On December 10, 2025, Phillips was selected in the Rule 5 draft by the Milwaukee Brewers.

===Jack Seppings===

Jack Stanley Seppings (born July 3, 2002) is an American professional baseball pitcher in the Milwaukee Brewers organization.

Seppings played college baseball for Brown from 2022 to 2024. In 2024, he played collegiate summer baseball with the Falmouth Commodores of the Cape Cod Baseball League.

On July 31, 2024, Seppings signed with the Milwaukee Brewers as an undrafted free agent.

Seppings represented the Great Britain national team at the 2026 World Baseball Classic.

Seppings's father was born in England, and he holds dual American and British citizenship.

=== J.D. Thompson ===

James Douglas Thompson (born September 28, 2003) is an American professional baseball pitcher in the Milwaukee Brewers organization.

Thompson attended Rusk High School in Rusk, Texas. As a senior in 2022, he went 6–0 with a 0.27 ERA, and 93 strikeouts. Thompson played three years of college baseball at Vanderbilt University. In 2024, he played collegiate summer baseball in the Cape Cod Baseball League with the Bourne Braves. As a junior at Vanderbilt in 2025, Thompson started 16 games and pitched to a 6–5 record, a 4.00 ERA, and 122 strikeouts over 90 innings.

Thompson was selected by the Milwaukee Brewers in the second round with the 59th overall pick in the 2025 Major League Baseball draft. He signed with the Brewers for a $1.6 million signing bonus. Thompson made his professional debut in 2026 with the High-A Wisconsin Timber Rattlers and was promoted to the Double-A Biloxi Shuckers during the season. He also made two rehab appearances with the Rookie-level Arizona Complex League Brewers. Across 17 starts between the three teams, Thompson had a 1–5 record, a 3.98 ERA, and 80 strikeouts across 61 innings.

===Cameron Wagoner===

Cameron Richard Wagoner (born June 21, 2001) is an American professional baseball pitcher in Milwaukee Brewers organization.

Wagoner attended Tecumseh High School in Tecumseh, Michigan. He was selected by the Texas Rangers in the 22nd round of the 2019 Major League Baseball draft, but did not sign and played college baseball at Eastern Michigan University.

After three years at Eastern Michigan, Wagoner was selected by the Milwaukee Brewers in the 11th round of the 2022 Major League Baseball draft. He spent his first professional season with the Arizona Complex League Brewers and Carolina Mudcats. After the season, he played in the Australian Baseball League for the Brisbane Bandits. He pitched 2023 with the Wisconsin Timber Rattlers.

Wagoner missed the 2024 and 2025 season after undergoing Tommy John Surgery. He returned from the injury in 2026 and started the season with the Biloxi Shuckers before being promoted to the Nashville Sounds.

===Brett Wichrowski===

Brett Francis Wichrowski (born August 15, 2002) is an American professional baseball pitcher in the Milwaukee Brewers organization.

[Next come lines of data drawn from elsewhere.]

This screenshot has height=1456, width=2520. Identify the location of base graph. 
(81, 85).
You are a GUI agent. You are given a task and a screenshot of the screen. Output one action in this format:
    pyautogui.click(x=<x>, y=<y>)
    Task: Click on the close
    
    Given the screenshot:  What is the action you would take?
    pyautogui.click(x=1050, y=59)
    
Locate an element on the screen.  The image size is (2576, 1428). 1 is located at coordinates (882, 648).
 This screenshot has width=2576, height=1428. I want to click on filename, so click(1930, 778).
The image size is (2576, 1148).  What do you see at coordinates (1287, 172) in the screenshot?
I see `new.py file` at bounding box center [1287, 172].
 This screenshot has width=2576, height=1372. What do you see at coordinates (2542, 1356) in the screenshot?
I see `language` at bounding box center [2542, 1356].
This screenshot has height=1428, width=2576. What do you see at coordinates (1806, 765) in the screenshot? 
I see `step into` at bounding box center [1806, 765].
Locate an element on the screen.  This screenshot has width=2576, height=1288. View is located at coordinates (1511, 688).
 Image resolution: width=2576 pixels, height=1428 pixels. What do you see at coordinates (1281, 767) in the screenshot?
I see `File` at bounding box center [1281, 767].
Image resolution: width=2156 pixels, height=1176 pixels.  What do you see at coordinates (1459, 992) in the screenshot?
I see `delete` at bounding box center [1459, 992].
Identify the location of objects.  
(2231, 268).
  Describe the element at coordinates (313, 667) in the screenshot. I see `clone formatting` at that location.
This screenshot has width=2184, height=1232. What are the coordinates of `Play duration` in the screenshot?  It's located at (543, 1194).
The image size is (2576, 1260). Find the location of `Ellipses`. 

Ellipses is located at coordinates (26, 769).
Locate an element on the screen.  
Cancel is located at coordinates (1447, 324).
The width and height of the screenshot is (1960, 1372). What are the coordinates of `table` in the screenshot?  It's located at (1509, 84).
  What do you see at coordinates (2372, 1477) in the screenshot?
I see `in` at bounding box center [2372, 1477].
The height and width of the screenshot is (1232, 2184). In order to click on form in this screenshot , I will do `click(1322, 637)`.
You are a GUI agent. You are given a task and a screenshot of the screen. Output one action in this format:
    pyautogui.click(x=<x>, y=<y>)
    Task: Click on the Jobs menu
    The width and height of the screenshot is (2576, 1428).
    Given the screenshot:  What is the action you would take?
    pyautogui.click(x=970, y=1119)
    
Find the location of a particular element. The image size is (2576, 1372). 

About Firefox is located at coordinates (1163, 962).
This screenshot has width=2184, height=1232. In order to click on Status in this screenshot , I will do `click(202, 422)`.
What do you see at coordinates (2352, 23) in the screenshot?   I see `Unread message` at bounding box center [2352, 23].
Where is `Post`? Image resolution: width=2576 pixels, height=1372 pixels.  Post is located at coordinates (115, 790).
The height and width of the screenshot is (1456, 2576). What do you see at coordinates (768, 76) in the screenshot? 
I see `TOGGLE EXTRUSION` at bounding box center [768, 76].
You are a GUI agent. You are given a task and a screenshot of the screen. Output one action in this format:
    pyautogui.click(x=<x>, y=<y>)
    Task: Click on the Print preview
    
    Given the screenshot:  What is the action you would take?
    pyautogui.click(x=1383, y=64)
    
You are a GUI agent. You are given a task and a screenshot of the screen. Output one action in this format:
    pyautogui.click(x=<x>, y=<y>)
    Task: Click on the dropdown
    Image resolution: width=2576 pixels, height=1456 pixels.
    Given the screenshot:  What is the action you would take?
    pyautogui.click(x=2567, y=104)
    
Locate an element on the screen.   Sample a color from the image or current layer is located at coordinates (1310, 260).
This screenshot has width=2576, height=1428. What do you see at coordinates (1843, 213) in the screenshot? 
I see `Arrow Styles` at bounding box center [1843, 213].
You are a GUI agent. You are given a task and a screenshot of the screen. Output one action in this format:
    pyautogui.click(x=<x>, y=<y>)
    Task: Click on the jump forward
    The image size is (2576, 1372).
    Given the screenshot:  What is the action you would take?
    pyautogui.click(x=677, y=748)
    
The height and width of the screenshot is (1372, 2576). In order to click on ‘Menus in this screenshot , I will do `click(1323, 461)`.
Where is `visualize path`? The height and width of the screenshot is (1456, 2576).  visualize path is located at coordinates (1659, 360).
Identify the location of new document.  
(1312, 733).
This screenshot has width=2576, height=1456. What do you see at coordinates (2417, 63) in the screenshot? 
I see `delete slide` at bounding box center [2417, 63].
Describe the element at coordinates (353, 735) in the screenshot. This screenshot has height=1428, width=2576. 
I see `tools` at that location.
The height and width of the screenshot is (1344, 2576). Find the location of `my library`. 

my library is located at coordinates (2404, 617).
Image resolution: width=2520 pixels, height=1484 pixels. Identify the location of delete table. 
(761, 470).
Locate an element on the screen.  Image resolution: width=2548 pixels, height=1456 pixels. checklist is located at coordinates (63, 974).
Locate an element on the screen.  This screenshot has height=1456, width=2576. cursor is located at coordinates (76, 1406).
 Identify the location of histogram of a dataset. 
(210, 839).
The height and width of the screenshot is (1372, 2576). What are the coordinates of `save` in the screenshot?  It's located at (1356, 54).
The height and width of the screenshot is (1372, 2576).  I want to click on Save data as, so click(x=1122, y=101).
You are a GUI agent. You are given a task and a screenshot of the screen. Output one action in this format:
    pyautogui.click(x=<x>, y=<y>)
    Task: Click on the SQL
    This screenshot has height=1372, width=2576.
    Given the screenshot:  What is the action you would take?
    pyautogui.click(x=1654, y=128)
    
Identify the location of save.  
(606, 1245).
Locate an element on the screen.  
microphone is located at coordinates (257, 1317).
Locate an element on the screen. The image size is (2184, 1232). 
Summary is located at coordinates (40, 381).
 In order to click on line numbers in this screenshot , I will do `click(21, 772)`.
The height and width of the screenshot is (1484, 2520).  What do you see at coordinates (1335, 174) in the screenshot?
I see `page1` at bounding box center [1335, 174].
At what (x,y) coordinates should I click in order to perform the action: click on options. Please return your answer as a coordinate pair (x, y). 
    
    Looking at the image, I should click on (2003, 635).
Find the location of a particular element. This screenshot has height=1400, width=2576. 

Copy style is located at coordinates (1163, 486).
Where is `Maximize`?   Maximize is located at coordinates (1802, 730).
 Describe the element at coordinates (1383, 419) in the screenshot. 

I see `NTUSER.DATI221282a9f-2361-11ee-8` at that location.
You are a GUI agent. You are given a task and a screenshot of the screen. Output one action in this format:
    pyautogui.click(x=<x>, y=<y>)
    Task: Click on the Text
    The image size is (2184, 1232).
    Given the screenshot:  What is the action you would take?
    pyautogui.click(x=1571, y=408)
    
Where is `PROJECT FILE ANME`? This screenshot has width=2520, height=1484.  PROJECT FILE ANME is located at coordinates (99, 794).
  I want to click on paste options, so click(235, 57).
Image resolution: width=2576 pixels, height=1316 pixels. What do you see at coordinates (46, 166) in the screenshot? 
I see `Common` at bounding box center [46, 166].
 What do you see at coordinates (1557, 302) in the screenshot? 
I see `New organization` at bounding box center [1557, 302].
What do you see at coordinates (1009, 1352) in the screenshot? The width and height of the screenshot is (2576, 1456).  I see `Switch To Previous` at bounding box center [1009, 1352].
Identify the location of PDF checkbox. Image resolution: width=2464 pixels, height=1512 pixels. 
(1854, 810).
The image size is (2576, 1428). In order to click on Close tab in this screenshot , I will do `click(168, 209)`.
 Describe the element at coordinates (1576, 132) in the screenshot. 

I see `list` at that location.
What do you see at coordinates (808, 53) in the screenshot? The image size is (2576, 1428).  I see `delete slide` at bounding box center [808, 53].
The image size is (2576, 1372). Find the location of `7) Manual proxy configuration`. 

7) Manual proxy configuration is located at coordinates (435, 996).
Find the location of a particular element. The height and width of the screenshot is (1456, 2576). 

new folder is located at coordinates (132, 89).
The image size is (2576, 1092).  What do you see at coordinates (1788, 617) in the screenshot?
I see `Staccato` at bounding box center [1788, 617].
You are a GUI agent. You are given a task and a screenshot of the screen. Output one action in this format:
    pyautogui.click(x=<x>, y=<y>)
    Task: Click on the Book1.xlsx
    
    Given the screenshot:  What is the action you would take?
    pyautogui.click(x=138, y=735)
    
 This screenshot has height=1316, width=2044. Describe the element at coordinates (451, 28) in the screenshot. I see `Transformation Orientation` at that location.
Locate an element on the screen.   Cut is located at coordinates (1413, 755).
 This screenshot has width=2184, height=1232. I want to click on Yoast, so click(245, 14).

Wichrowski attended Williamstown High School in Williamstown, New Jersey and played college baseball at Bryant University. In 2021, he played collegiate summer baseball with the Orleans Firebirds of the Cape Cod Baseball League, and returned to the league in 2023 with the Wareham Gatemen. He was selected by the Milwaukee Brewers in the 13th round of the 2023 Major League Baseball draft.

Wichrowski signed with the Brewers and made his professional debut in 2024 with the Wisconsin Timber Rattlers was promoted to the Biloxi Shuckers after four starts.

- Bryant Bulldogs bio

===Freddy Zamora===

Freddy Francisco Zamora (born November 1, 1998) is a Nicaraguan professional baseball shortstop in the Milwaukee Brewers organization.

Zamora attended Miami Killian Senior High School in Kendall, Florida, and played college baseball at the University of Miami. He was drafted by the Milwaukee Brewers in the second round of the 2020 Major League Baseball draft.

Zamora made his professional debut in 2021 with the Carolina Mudcats before being promoted to the Wisconsin Timber Rattlers.

Zamora was named to Nicaragua national baseball team for the 2026 World Baseball Classic qualifiers. He went 1-for-8 in the qualifiers, with two runs batted in and three walks.